- Instructions for the task -
The lines to be copied run from the one containing "Subscribe (161, 1315)" to the end of the material below; reproduce them exactly, including both ends, and nothing more.

- Extracted material -
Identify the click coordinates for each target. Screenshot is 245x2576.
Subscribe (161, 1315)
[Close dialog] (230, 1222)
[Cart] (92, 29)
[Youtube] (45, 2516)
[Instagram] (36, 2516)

- Written answer -
Subscribe (161, 1315)
[Close dialog] (230, 1222)
[Cart] (92, 29)
[Youtube] (45, 2516)
[Instagram] (36, 2516)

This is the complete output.